On the heels of a comprehensive report by the National Highway Traffic Safety Administration detailing school transportation crashes, injuries and deaths, the agency recently hosted a School Bus Occupant Protection conference that debated the merits of installing seat belts in school buses.

Central to this discussion was a 2014 report released by the National Association of State Directors of Pupil Transportation Services, which opined that passenger lap and shoulder belts improve safety on school buses and the costs to equip school buses with them are not unreasonable.

In addition to preventing injury in the event of a bus crash, they may actually prevent crashes in the first place, the organization pointed out, noting that children are wearing seat belts are less likely to create additional distractions for the driver.

The latest NHTSA report released on school bus crashes that analyzed 10 years of data, from 2004 through 2013. Some of the key points of that report include that there were:

  • 1,214 fatal school transportation-related crashes during that time frame
  • 1,344 people were killed in those crashes
  • 134 people on average die every year in school bus crashes
  • 8 percent of fatalities were occupants of the bus
  • 21 percent of fatalities were non-occupants (pedestrians, bicyclists, etc.)
  • 71 percent of those who died were in other vehicles
  • 116 school-age pedestrians were killed in school bus crashes during that time
  • 62 percent of those were struck by the school bus

Most of these fatalities occurred between 7 a.m. and 8 a.m. and between 3 p.m. and 4 p.m., which is when there is the most school bus activity.

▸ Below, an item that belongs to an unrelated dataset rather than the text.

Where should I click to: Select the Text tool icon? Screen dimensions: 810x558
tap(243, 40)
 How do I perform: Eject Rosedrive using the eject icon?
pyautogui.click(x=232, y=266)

Although there is no state-by-state breakdown in the report, we do know South Carolina is no stranger to tragedy of this kind.

Earlier this year in Aiken County, a preschool student was killed when the bus he was on collided with a tractor-trailer. It was confirmed in this case the school bus did have seat belts and the child was buckled up at the time of the crash. The accident happened around 7 a.m. when the bus reportedly crossed the center lane and struck the tractor-trailer head-on. An aide who was aboard the bus denied the driver was engaging with her phone at the time of the crash, though it’s still not clear why she crossed the center line.

If your child is injured as a result of a South Carolina school bus accident, contact our offices today to learn more about how we can help.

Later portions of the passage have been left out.